Enfim, é um tema polêmico e pulsante, como disse, e que qualquer posição defendida deverá ser respeitada e estará passível de críticas, onde todas as críticas deverão ser entendidas como legítimas, pois vivemos em uma sociedade constitucional democrática, que deve defender nossas pluralidades (principalmente de opinião), que deve ver respeitadas nossas liberdades (particularmente as de expressão e informação), em toda sua amplitude. Uma pena o STF não ter enfrentado essas chamadas "políticas compensatórias" como deveria. Afundou-se em exemplos apelativos como fundamentos ensejadores dessas fabricadas discriminações. A rejeição de grande parcela da sociedade não diz respeito às políticas públicas de ações afirmativas, mas sim da ação afirmativa vir a beneficiar discriminando, por questão de cor e não de condições sócio-econômicas, como deveria ser o foco. Essa distinção os ministros certamente não abordarão, pois se abordadas, suas teses se distanciarão ainda mais da realidade desse país e do espírito de nossa lei maior. Por essa decisão estar-se-á legitimando o pleito de cotas também para obesos, que indubitavelmente sofrem discriminações em sua vidas, dificuldades de se inserirem no mercado de trabalho e mesmo de completar seus estudos pela constância dos bullyngs nos ambientes escolares... E o que diríamos das comunidades GLBT? Essa decisão do STF é pífia, simplista, pobre de sustentação e odiosa, por criar diferenças inexistentes nos dias de hoje e ignorar as existentes que clamam por solução...

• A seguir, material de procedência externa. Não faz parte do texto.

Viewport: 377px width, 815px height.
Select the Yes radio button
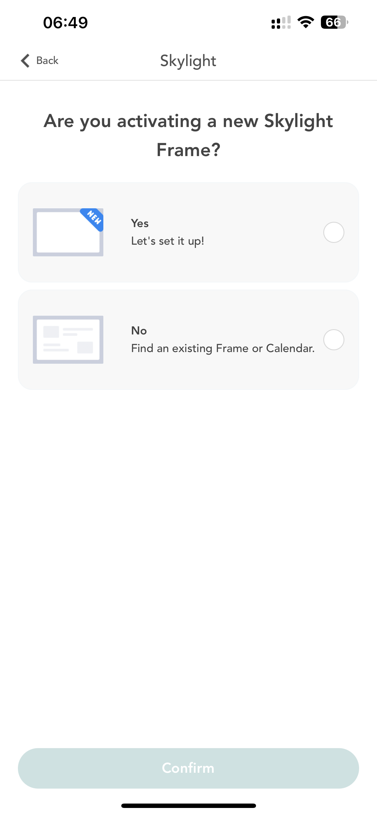pyautogui.click(x=334, y=232)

Particularmente a única cota para negro, que entendo justo apoiar, é mesmo a cota para humor negro, mas claro, com a razoabilidade e parcimônia necessárias...
Sem mais.
5 comentários:
Magnífica exposição. Visito seu blog sempre esperando muito e sempre sou surpreendida com mais. Uma aula de conteúdo de de como se fazer uma crítica com extrema qualidade.
Boa tarde,
Acabei de ver um texto que poderia ser o voto de um dos ministros, pena não ter sido...
É um texto duro e sarcástico em alguns momentos, mas entendo como capaz de fazer refletir cada um que tiver a oportunidade de lê-lo. Meus parabéns!
Muito grande e muito bom! Melhor que o voto dos ministro, uma pena... Obrigado pela oportunidade de ler algo tão bem feito, meticuloso. Prazer!!
Adoro ler seus artigos, de uma forma bem lucida é dito o que muitos articulistas de jornais do meio corporativo não conseguem dizer.
Continue a escrever essas palavras de liberdade e principalmente de esclarecimento acerca do que acontece por trás das ideias dos que se acham o dono do poder.
A consciencia e educação podem libertar a sociedade de qualquer forma de partidarismo de siglas.
Dizem que vivemos em uma plena democracia, tive que ouvir essa de um tal de Ivan Seixas. Mas que raios de democrácia é esssa que não está aberta ao debate.
Pelo menos aqui no seu blog, sinto estar participando de um espaço democrático.
Abraço!
Thiago Moraes
Como é bom ler qualidade. Muito obrigada!